| by Kishali Pinto-Jayawardena
( December 9, 2012, Colombo, Sri Lanka Guardian) Nowhere in South Asia
or indeed the entire world (excepting in failed states) would a responsible
government hire thugs and party supporters to jeer and hoot at the Chief
Justice of the country while she was leaving the superior courts complex to
appear before a parliamentary select committee considering her impeachment. Yet
in Sri Lanka, this is what happened a few days ago. Nowhere in the world except
in pariah nations would government members of parliament have been allowed to
verbally insult the Chief Justice (Sri Lanka’s first woman Chief Justice at
that) and her lawyers while they were participating in the deliberations of a
select committee. Yet this is what is reported to have happened on Thursday.
Unable to bear the continuous insults, the Chief Justice’s decision to walk out
of the select committee proceedings must be commended. Her courage in facing
such an inquisition with head held high must be recognised.
This is the culmination
of a process that has brought Sri Lanka tremendous shame and lent credence to
the claims of its detractors who refer to the country as a democratic
graveyard. For the past several weeks, the Chief Justice was mercilessly
hounded by government media propagandists as they spewed vile abuse on radio
talk shows. Blatantly contemptuous placards were carried by three wheeler
drivers and lottery sellers right outside the seeming citadel of justice on Hulfsdorp
Hill. State protection was provided for all these acts.
The
government appeared to have abandoned all norms of ordinary decency befitting
treatment of a human being let alone a judge, let alone the head of the
judiciary. It appeared to have turned virtually mad in its desperate struggle
to counter what has turned out to be a huge embarrassment for it. No wonder
that judges and lawyers throughout the country rallied to the support of the
beleaguered Chief Justice, from provincial Bars as remote and diverse as
Matara, Anuradhapura, Kandy, Jaffna and Vavuniya.
It was as if with a
rush, the legal profession and the judicial service particularly in the
outstations realized the great dangers that they were in (at last) and decided
to push against the rock of executive humiliation of the judiciary with
determination.
Walkout
of the Select Committee a foregone conclusion
From the commencement
of this fiasco, the issue was less the constitutionality of the process,
(regardless of the vehement submissions made by lawyers appearing in cases
challenging the impeachment), and more the fairness of the procedure followed and
the clearly political timing of the impeachment itself.
Certainly the
impeachment procedures as constitutionally stipulated violates basic norms of
fair adjudication both domestically and on international standards. They deny
an appellate court judge even the most rudimentary rule of law safeguards
afforded to a common criminal. But in previous impeachments, convention and
good sense dictated that an unwritten line of propriety was not crossed.
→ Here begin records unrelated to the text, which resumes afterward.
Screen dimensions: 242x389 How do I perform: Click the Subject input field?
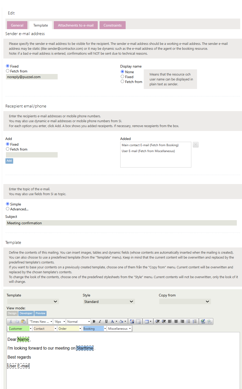point(121,223)
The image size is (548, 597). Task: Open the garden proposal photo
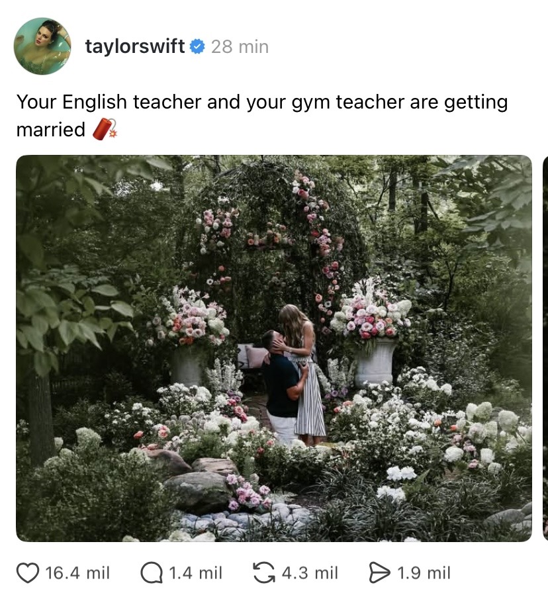pos(274,348)
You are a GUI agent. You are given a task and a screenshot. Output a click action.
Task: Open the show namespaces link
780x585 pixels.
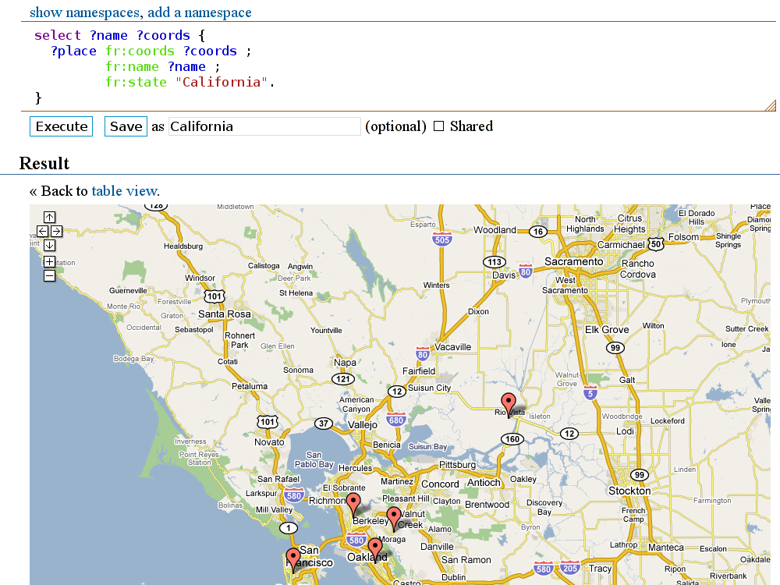coord(85,12)
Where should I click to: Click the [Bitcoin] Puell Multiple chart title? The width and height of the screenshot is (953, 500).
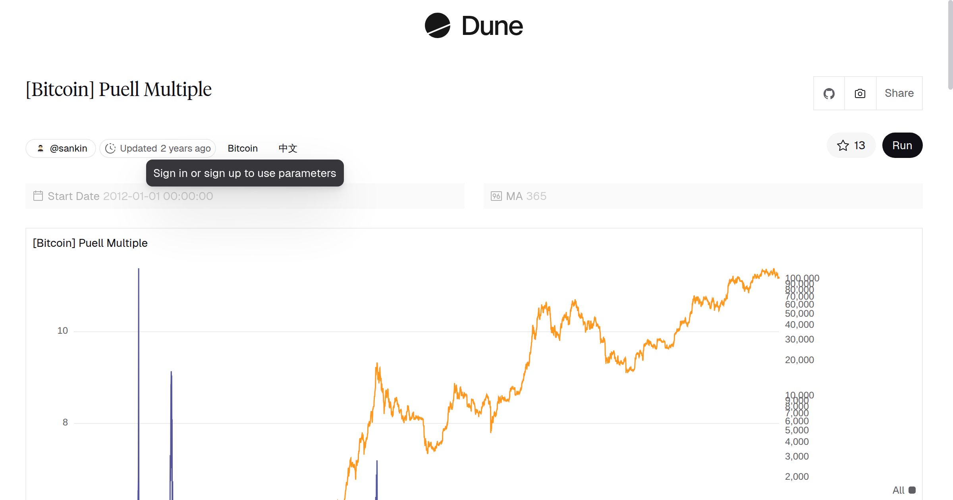pos(90,243)
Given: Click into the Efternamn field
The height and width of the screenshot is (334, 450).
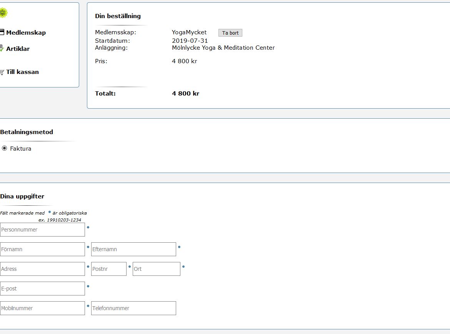Looking at the screenshot, I should [133, 249].
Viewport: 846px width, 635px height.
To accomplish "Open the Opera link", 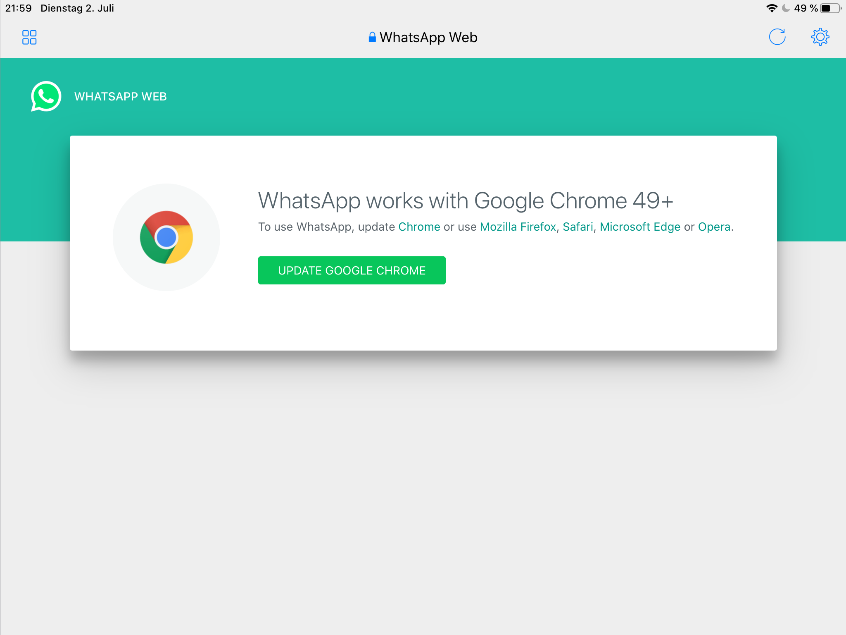I will [x=714, y=227].
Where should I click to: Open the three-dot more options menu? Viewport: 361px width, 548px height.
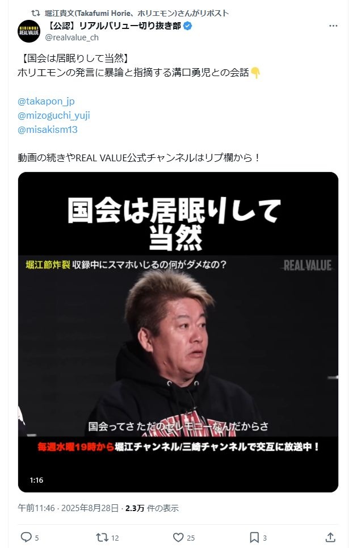coord(333,26)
Through
its intemperate fury at being challenged, the Rajapaksa government has however put
paid to that past practice.
In no seemingly
democratic country would a Chief Justice be subjected to an impeachment process
distinguished by the inquiry committee’s inability to prescribe rules of
procedure for its sittings (as pointed out by its members representing the
Opposition in the public interest), its refusal to open the hearings for public
scrutiny in the interests of transparency and accountability and its reported
refusal to allow the Chief Justice’s lawyers to cross examine witnesses cited
in the documents filed against her or to allow more time for her to answer allegations
contained in a thousand page bundle of documents. Her walking out of the Select Committee proceedings
this Thursday was therefore a foregone conclusion.
No
need for a contempt law now
From 1999 to 2009, we
had a Chief Justice whose conduct in and outside Court as documented opened up
the judiciary to unrelentingly harsh public scrutiny. And as much as water
rushes out when the walls of the dam is first breached, former Chief Justice
Sarath Silva’s successors could do little but pay obeisance to the executive. It
was when the judicial tide turned as a result of one humiliation being enforced
a step too far that we saw the avalanche of executive anger being unleashed.
The Minister of Justice
has pontificated to the media this week that the government plans to enact a
contempt of court law soon. But let it be clearly said that there is now little
purpose for such a law. The primary aim of a contempt law is to protect the
administration of justice and the dignity of the courts while allowing for
reasoned and crucial debate on the functioning of the justice system. Yet the
administration of justice has already been rendered a snarling mockery and the
dignity of courts has been remorselessly stripped away by this government and
its media hounds. Day after day, the Chief Justice is attacked beyond all norms
of propriety with a government giving the full seal of its approval. A contempt
of court law has become quite redundant in this post Rajapaksa impeachment
climate as much as the concepts of justice and fairness have also become redundant.
This is undoubted.
Painful
destruction of an independent judicial system
Those who willfully
turned a blind eye to the internal politicization of the Supreme Court from the
year 1999 onwards, those who were foolhardy or blinded by their own interests
to applaud the handing of a blank cheque to this Presidency to do what it would
with Sri Lanka after the ending of the conflict and those who looked away when
the 18th Amendment was enacted, should now rue their folly and
culpable ignorance.
In previous columns starting
from almost a decade ago, predictions that this precise fate would befall the
Sri Lankan judicial and legal system if there was no course correction were
greeted with shrugs and smiles from members of the legal profession. Some
condemned these predictions as unnecessarily dire. Others were cynical enough
to say that the system had survived despite past beatings.
But now as we see a Sri
Lankan Chief Justice humiliated by common ruffians who hold the money which
they were paid in one hand while they shout slogans with their other hand
upraised, these complacent characters may well ruminate on their unfortunate
inability to recognise the warning signals. This column makes no apology for
repeatedly stressing the most coruscating lesson to emerge from this
cataclysmic upheaval, particularly for those of us trained in the discipline of
the law.
Even if new struggles
are born as a result of the ongoing inquisition cum impeachment of the
country’s Chief Justice, this is the comprehensive end of Sri Lanka’s independent
judicial system as we have known it since 1948. It is a sad day indeed.